Journal of Siberian Federal University. Humanities & Social Sciences 2 (2011 4) 261-266

УДК 343.533.63

Destruction or Property Damage as a Qualifying Sign of Non-Admission, Restriction or Elimination of Competition

Anna S. Mironchik* and Olga E. Derevjagina

Siberian Federal University 79 Svobodny, Krasnoyarsk, 660041 Russia 1

Received 4.02.2011, received in revised form 11.02.2011, accepted 18.02.2011

Summarising stated above it should be noted, that a crime provided by the Criminal code item «b» p. 2 art. 178 (by the sign «connected with destruction or damage of another's property») is compound. Not all of the ways of non-admission, restriction or competition elimination can be connected with destruction or property damage, but only conclusion of limiting agreements co-ordinated actions and numerous abuse of a leading position made by restriction of access to the commodity market can be.

Keywords: complete norms of criminal law.

Point

Item «b» p. 2 art. 178 of the Criminal code provides liability for a crime uniting several acts: namely, non-admission, restriction or competition elimination (p. 1 art. 178 of the Criminal code ) and deliberate destruction or damage of another's property (art. 167 of the Criminal code).

The article investigates differentiation of crimes provided by the Criminal code art. 167 and crimes provided by the Criminal code item «b», p.2, art.178 (where destruction (damage) of another's property is named a qualifying sign). In this connection the issue under consideration is whether the crime provided by the Criminal code item «b», p.2, art.178 is compound.

Example. By a compound norm criminal-legal literature understands the norm of Especial part of the Criminal code fixed within the limits

* Corresponding author E-mail address: ansmiron@mail.ru

1 © Siberian Federal University. All rights reserved

of one article or a part of the law article including two or more other norms of Especial part of the Criminal code, where each taken separately provides independent corpus delicti of a crime. (Pitetsky, 2004).

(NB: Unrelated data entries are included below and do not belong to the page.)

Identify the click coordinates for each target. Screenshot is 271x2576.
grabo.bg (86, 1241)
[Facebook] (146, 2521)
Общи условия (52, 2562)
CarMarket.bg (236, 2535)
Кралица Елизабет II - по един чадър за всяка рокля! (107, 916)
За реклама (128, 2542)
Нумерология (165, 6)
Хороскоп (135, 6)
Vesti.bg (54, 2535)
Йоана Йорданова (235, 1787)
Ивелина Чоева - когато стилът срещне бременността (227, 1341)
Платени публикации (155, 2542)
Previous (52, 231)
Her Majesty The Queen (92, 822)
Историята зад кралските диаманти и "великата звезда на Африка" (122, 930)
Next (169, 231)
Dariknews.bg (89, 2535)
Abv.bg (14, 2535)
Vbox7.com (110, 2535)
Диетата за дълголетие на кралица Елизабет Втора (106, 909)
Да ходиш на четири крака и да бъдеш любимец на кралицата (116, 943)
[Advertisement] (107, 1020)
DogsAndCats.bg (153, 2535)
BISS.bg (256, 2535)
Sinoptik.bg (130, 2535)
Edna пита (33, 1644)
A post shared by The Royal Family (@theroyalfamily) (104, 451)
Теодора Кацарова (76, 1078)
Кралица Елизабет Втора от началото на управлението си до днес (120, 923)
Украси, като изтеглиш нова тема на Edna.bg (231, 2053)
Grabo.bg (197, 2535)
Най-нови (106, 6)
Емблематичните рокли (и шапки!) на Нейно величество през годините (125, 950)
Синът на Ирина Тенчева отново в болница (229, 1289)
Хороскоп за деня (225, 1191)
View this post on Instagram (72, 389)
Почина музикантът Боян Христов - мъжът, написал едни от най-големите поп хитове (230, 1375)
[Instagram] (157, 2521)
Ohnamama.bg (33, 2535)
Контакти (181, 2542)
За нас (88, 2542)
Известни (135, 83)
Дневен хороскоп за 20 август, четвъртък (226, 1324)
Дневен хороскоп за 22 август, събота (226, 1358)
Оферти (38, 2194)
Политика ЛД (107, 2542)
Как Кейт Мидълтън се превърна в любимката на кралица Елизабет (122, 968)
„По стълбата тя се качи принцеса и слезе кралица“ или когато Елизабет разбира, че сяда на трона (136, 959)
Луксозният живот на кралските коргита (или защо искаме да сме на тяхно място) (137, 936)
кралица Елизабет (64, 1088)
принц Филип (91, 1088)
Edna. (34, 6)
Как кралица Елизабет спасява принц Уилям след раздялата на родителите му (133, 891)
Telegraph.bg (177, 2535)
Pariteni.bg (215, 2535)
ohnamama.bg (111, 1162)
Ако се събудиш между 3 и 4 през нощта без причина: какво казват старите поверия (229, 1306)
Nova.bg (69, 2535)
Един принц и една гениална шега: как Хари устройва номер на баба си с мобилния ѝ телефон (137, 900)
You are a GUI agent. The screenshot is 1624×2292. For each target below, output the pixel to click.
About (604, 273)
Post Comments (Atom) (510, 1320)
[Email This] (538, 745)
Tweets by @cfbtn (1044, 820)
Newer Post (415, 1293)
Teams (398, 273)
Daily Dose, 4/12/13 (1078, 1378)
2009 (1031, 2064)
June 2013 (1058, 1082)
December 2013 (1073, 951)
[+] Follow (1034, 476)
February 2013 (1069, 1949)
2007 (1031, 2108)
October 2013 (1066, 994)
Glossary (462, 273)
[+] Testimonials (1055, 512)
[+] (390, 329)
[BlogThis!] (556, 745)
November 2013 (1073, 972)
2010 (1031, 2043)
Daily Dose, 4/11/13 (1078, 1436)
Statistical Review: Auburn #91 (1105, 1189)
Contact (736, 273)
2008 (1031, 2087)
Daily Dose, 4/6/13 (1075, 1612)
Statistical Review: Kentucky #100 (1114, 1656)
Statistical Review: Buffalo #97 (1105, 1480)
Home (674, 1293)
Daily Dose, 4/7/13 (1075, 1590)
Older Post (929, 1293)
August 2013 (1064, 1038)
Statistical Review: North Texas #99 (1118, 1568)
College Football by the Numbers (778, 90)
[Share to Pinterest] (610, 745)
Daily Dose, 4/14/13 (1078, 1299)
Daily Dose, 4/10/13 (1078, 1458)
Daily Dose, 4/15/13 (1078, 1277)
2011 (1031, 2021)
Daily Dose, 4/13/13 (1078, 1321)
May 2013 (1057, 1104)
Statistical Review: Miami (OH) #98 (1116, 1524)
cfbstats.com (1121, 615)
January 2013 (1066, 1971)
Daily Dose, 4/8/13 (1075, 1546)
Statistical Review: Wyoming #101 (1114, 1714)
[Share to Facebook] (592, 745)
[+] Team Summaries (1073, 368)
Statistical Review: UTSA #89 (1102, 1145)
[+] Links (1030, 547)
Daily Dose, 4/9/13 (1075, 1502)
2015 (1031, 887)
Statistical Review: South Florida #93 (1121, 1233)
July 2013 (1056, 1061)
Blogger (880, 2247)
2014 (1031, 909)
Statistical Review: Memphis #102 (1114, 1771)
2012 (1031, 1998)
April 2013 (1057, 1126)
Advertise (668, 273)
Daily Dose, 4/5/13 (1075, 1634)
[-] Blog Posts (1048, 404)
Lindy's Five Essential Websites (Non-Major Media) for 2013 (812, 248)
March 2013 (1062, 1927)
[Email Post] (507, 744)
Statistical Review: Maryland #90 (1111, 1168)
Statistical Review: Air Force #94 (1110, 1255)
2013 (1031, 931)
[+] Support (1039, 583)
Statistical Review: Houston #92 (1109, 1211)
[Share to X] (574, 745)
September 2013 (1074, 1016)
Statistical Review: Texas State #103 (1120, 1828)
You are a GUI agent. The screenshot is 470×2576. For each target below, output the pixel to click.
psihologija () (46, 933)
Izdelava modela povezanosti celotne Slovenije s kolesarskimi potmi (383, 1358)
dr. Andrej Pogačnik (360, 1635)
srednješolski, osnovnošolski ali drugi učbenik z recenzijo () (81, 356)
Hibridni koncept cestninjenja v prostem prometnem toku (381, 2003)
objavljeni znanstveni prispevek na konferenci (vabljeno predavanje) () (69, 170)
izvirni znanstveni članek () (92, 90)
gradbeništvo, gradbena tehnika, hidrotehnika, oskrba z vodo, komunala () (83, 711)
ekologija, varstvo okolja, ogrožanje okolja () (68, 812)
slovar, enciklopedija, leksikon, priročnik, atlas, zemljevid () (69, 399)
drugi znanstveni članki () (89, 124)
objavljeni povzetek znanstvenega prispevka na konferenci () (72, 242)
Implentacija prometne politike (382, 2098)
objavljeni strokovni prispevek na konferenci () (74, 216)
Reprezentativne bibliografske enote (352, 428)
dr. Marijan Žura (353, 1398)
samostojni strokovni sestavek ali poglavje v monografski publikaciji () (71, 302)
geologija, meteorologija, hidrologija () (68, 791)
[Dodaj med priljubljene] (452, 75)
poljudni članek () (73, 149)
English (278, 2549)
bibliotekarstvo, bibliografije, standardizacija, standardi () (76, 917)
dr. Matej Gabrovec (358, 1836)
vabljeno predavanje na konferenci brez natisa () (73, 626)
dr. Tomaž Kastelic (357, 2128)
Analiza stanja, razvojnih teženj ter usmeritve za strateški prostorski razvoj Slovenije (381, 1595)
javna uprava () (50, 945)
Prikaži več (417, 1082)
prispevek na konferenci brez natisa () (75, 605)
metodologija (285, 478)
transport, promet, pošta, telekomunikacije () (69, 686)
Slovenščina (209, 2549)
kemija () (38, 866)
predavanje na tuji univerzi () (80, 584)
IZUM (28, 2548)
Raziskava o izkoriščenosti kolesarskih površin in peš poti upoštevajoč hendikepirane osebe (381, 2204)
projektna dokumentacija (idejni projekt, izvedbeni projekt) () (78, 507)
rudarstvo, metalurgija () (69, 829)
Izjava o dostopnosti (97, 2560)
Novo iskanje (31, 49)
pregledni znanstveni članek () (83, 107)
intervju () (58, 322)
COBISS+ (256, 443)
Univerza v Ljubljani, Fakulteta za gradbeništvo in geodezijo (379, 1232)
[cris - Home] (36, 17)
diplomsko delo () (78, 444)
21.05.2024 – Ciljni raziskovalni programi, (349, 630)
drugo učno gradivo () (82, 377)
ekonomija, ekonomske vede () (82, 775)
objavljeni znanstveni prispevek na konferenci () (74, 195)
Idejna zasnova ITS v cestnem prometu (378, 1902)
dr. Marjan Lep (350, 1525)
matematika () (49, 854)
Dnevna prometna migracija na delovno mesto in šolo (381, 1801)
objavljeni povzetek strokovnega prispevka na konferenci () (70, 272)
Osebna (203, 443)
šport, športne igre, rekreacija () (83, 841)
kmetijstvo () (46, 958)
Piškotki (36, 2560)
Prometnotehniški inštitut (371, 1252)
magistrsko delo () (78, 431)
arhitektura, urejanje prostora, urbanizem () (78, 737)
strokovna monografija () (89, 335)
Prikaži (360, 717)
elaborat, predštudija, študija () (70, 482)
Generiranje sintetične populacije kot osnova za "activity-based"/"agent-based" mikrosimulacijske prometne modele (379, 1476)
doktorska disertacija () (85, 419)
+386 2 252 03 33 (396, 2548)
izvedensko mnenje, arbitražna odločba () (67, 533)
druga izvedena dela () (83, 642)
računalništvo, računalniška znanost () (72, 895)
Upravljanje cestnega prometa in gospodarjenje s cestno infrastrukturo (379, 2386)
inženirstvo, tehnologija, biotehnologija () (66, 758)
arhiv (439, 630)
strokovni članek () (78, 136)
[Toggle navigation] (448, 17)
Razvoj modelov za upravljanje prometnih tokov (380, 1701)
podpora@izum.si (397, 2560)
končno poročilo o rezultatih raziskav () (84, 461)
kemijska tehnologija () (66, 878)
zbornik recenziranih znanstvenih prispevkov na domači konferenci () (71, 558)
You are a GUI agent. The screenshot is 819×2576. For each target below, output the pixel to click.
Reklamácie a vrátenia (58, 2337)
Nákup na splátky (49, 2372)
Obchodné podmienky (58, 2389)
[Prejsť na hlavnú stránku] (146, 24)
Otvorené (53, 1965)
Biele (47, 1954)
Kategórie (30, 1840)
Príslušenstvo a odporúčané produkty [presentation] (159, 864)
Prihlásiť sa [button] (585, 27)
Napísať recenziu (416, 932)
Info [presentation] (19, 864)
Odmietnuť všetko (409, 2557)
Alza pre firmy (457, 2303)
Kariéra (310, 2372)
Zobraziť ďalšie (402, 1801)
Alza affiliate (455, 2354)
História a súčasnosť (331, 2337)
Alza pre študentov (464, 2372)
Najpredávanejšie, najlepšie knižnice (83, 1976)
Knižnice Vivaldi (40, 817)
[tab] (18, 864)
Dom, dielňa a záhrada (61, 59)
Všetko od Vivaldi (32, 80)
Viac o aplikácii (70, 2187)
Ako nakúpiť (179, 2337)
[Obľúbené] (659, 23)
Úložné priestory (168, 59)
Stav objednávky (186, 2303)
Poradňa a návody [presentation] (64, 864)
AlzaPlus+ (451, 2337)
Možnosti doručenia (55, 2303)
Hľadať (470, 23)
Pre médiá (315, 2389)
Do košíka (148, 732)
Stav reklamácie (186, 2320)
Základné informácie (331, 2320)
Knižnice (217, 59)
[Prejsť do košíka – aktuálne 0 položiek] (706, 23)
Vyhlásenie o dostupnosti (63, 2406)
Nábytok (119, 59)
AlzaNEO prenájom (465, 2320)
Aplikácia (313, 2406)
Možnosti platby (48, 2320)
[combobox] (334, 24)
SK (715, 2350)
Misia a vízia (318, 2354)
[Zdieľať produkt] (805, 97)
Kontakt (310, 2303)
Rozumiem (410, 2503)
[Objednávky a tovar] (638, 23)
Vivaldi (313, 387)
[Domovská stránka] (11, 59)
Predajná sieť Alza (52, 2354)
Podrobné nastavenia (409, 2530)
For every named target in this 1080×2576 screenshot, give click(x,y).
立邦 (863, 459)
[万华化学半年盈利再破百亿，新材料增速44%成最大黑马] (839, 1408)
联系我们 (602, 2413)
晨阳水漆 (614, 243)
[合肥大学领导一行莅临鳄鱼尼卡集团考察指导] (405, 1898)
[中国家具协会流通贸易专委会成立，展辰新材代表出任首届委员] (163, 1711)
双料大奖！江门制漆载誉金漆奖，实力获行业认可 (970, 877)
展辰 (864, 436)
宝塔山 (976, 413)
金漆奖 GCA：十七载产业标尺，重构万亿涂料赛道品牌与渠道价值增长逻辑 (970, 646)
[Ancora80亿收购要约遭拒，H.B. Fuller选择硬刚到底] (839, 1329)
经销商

To define, whether the norm is compound A.S.Gorelik suggests using the following method: if to imagine that a compound corpus delicti is wanting in legislation then the act provided by it should «split» into a set of several norms (Gorelik, 2001).

If a specified rule is to be applied to a crime provided by the Criminal code item «b», p. 2, art. 178 then under absence of this norm in the Criminal code non-admission, restriction or elimination of competition committed with destruction or damage of property should be qualified under the set of the Criminal code p. 1 art. 178 and p.1 or 2 art.167.

Hence, a crime provided by the Criminal code item «b» p.2 art.178 (under the sign «conjugated with destruction or damage of another's property») is compound. In this connection it is necessary to solve a question whether additional qualification in the aggregate of article 167 of the Criminal code is required in case of real destruction or damage of another's property.

Under the Criminal code p.1 art. 17 a commission of two or more crimes makes up the aggregate of crimes except cases where a commission of two or more crimes is provided by articles of the Especial part of the Criminal code as a circumstance entailing a stricter punishment.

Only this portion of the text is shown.